───── PROVIDED DATA ─────

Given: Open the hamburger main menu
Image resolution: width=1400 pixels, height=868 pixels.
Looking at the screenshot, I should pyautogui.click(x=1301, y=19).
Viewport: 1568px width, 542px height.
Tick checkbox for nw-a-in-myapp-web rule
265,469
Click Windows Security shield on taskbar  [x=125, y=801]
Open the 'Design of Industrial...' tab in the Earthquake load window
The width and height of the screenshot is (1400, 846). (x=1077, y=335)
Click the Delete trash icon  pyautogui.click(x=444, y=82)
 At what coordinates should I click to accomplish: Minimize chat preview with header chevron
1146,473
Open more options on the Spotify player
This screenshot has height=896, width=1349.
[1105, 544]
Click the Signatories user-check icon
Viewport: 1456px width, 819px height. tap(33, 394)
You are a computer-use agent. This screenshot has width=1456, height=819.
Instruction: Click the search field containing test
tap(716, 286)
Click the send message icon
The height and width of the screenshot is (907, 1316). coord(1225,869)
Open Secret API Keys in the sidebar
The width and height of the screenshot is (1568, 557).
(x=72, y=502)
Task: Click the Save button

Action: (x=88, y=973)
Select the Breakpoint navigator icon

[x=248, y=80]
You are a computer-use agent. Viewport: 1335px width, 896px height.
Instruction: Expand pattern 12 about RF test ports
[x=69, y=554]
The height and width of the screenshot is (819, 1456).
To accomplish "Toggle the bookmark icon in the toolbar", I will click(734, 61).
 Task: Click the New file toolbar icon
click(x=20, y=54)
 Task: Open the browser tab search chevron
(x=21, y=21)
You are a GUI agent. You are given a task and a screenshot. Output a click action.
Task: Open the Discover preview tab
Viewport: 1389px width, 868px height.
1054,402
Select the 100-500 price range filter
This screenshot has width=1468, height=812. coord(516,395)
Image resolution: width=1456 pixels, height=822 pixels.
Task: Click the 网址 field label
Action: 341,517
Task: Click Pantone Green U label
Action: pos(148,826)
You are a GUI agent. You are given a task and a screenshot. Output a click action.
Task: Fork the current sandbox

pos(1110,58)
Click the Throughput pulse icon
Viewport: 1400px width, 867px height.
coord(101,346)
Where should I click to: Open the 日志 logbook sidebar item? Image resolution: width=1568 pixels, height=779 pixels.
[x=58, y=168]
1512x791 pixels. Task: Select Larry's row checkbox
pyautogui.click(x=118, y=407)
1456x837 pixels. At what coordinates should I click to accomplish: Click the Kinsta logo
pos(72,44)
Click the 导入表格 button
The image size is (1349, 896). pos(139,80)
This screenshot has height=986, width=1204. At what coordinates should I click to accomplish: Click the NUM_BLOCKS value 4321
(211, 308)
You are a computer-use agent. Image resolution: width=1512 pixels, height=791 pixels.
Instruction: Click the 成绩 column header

─────

» WHAT IS REQUIRED: Output only the lines from the one that contains "You are a computer-use agent. Image" through the last line of the data above, each restated exactly.

» EXPECTED ANSWER:
You are a computer-use agent. Image resolution: width=1512 pixels, height=791 pixels.
Instruction: Click the 成绩 column header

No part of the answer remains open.